> [TASK REQUIREMENTS]
a. Based on the passage on Moodle question types, is each statement below true? Answer yes or no for each, and quote the words from the passage that decide it.
(i) Numerical answers may have an accepted error.
(ii) In random short-answer matching, the sub-questions are drawn from Matching questions in the current category.
(iii) A True/False question cannot include an image.
b. List every question type that the passage on Moodle question types describes in a paragraph of its own.
c. Please write a continuation of the passage on Moodle question types, starting after its final sentence.

More on the Short Answer question type
Numerical
From the student perspective, a numerical question looks just like a short-answer question. The difference is that numerical answers are allowed to have an accepted error. This allows a continuous range of answers to be set.
More on the Numerical question type
Random short-answer matching
From the student perspective, this looks just like a Matching question. The difference is that the sub-questions are drawn randomly from Short Answer questions in the current category.
More on the Random Short-Answer Matching question type
True/False
In response to a question (that may include an image), the respondent selects from two options: True or False.
More on the True/False question type
Source: https://docs.moodle.org/27/en/Question_types
NOTE. If
the questions do not behave as you intend, you cannot find a specific
setting or you encounter other problems, forums available in the moodle.org website can be very helpful. Check out the forum available for discussing the Quiz activity.
4.3. Add questions to your quiz
Once you have completed the quiz "front cover" page and chose your quiz settings, click on "Save and display".
On the next screen, click on the button "Edit quiz".

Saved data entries
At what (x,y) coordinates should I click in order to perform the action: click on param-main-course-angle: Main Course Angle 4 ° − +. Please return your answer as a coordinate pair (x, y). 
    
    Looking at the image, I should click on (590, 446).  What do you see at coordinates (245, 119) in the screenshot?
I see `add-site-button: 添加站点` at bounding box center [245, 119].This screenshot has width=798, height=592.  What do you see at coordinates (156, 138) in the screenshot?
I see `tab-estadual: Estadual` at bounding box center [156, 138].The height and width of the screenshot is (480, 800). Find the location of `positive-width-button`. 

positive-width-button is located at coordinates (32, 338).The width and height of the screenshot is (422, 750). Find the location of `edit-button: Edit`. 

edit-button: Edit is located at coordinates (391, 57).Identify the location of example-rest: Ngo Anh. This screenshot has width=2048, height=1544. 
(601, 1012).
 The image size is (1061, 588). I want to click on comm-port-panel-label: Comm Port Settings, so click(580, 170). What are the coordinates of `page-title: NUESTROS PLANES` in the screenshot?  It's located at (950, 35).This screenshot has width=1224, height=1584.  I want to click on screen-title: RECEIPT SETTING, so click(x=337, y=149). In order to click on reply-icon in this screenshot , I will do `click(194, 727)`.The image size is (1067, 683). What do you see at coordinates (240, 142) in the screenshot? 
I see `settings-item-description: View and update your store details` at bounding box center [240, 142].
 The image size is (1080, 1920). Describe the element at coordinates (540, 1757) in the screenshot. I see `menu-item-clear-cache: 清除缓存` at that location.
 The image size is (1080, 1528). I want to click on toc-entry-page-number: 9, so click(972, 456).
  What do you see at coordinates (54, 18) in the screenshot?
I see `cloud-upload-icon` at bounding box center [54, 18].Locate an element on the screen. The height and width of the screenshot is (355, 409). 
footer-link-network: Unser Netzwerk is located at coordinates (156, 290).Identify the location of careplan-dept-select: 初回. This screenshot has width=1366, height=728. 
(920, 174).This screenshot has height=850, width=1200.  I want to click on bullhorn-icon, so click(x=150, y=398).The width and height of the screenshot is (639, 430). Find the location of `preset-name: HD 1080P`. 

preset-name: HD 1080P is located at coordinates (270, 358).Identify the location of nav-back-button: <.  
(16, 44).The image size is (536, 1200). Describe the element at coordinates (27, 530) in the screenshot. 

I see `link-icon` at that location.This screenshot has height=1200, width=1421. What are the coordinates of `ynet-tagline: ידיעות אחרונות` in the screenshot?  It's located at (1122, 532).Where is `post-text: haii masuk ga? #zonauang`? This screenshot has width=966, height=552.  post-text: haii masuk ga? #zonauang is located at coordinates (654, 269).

> [RESPONSES TO THE TASKS]
a.
(i) Yes: "numerical answers are allowed to have an accepted error"
(ii) No: "the sub-questions are drawn randomly from Short Answer questions in the current category"
(iii) No: "(that may include an image)"

b.
Numerical
Random short-answer matching
True/False

c.
To add a question to your quiz, click on the "Add" button. You have several options:
1. If you want to create a new question, click 'Add' on the right and then click '+ a new question'. Choose the type of question you want to add and then click 'Add' at the bottom. Add your question and give it a name (students won't see this question name; it is an help for you only). Add any type of feedback you would like to give. Depending on the type of question, you might want to add grading options to the answers. When your question is ready, click 'Save changes'.
2. If you or another teacher already made questions in the question bank, then click '+ from
question bank'. You will then be able to choose an existing question from the list.
3. When there are questions in the question bank, you could add a question randomly picked from a
category of questions; in this case, click '+ a random question'. The same question will never appear twice in a quiz. If you mix random questions with non-random questions then the random
questions will be chosen so that they do not duplicate one of the
non-random questions. This does imply that you need to provide enough
questions in the category from which the random questions are chosen,
otherwise the student will be shown a friendly error message.
Once your questions are added to the quiz, you can choose in the Layout section of the quiz settings whether to have a new page for every question or after a certain number of questions. Questions may be moved by dragging and dropping using the crosshairs icon close to their name. You can add a page break between questions by clicking the arrow icon (where the arrows are pointing away from each other). A new page will be created. You can remove pages by clicking the arrow icon (where the arrows are pointing towards each other). You can also change the layout of the whole quiz by clicking the 'Repaginate' button and choose the number of questions by page.
As usually, you will find more information on MoodleDocs website: Building quiz.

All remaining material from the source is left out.